Deputi Bidang Koordinasi Peningkatan Kualitas Keluarga dan Kependudukan Kemenko PMK, Woro Srihastuti Sulistyaningrum, mengungkapkan korban KtPA sering kali kesulitan mengakses layanan rehabilitasi medis maupun psikologis. Sedangkan anggaran penanganan sebenarnya telah disalurkan di berbagai lembaga, mulai dari Kementerian Pemberdayaan Perempuan dan Perlindungan Anak (KemenPPPA), Kementerian Kesehatan (Kemenkes), Lembaga Perlindungan Saksi dan Korban (LPSK), Kepolisian RI, hingga pemerintah daerah.
“Ke depan, kita perlu memperkuat pemetaan seluruh pelayanan dan skema jaminan yang tersedia di kementerian/lembaga.
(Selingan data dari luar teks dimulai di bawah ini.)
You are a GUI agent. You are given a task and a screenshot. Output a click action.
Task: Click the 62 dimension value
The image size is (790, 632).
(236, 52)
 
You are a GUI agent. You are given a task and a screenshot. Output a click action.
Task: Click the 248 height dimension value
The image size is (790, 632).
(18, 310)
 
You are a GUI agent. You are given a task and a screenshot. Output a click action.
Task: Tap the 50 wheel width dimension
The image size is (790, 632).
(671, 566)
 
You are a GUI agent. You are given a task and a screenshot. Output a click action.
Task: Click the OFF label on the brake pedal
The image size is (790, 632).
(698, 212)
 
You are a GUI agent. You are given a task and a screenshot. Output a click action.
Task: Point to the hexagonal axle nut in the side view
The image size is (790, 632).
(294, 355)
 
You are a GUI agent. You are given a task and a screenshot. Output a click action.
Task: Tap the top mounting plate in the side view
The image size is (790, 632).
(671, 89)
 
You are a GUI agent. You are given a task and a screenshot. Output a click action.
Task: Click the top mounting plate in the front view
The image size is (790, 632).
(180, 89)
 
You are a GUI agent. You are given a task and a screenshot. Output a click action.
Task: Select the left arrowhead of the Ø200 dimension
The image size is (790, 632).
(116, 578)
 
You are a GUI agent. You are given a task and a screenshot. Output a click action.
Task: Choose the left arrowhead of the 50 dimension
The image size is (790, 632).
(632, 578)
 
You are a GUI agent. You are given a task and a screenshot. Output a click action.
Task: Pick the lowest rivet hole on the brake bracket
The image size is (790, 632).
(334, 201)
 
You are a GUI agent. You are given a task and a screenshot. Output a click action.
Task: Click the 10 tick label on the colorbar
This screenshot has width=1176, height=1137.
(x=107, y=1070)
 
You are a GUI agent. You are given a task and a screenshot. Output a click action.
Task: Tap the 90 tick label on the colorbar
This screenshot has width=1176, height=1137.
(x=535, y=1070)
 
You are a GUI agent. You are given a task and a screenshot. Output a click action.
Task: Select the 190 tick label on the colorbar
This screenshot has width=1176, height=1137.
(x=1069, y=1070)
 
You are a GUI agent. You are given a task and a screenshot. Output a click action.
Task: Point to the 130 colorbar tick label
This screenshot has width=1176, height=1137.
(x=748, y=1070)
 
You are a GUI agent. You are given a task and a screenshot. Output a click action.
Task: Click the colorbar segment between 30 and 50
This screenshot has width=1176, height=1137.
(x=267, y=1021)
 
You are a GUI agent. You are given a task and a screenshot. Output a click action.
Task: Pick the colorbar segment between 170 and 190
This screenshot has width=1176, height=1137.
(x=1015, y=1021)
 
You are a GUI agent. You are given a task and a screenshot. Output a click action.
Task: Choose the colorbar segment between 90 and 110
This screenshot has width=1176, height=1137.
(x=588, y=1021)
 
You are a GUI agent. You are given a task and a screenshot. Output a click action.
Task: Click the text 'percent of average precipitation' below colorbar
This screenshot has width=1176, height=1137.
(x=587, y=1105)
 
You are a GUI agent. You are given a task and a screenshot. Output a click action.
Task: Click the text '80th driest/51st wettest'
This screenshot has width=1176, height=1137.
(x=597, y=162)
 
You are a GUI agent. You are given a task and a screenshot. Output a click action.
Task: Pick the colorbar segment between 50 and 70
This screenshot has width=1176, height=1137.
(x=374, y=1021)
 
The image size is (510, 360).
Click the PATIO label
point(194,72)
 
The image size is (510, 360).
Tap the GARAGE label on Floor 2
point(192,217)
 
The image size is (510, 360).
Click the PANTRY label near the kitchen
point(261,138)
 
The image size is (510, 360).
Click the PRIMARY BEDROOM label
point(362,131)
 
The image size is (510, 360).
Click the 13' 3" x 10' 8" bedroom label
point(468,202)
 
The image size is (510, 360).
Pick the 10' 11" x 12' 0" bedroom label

Menyusun alur rujukan yang jelas dengan mengintegrasikan skema LPSK, Kepolisian, KemenPPPA, serta berkoordinasi dengan BPJS Kesehatan untuk mendorong mekanisme pembiayaan satu pintu agar korban dapat memperoleh layanan kesehatan secara cepat, terintegrasi, dan berkelanjutan,” ujar Woro Srihastuti seperti dikutip dari laman resmi Kemenko PMK, Rabu (2/9/2026).
Rapat ini bertujuan meningkatkan pelayanan serta memenuhi hak atas layanan kesehatan bagi korban KtPA yang kerap menghambat khususnya dalam alur penjaminan biaya.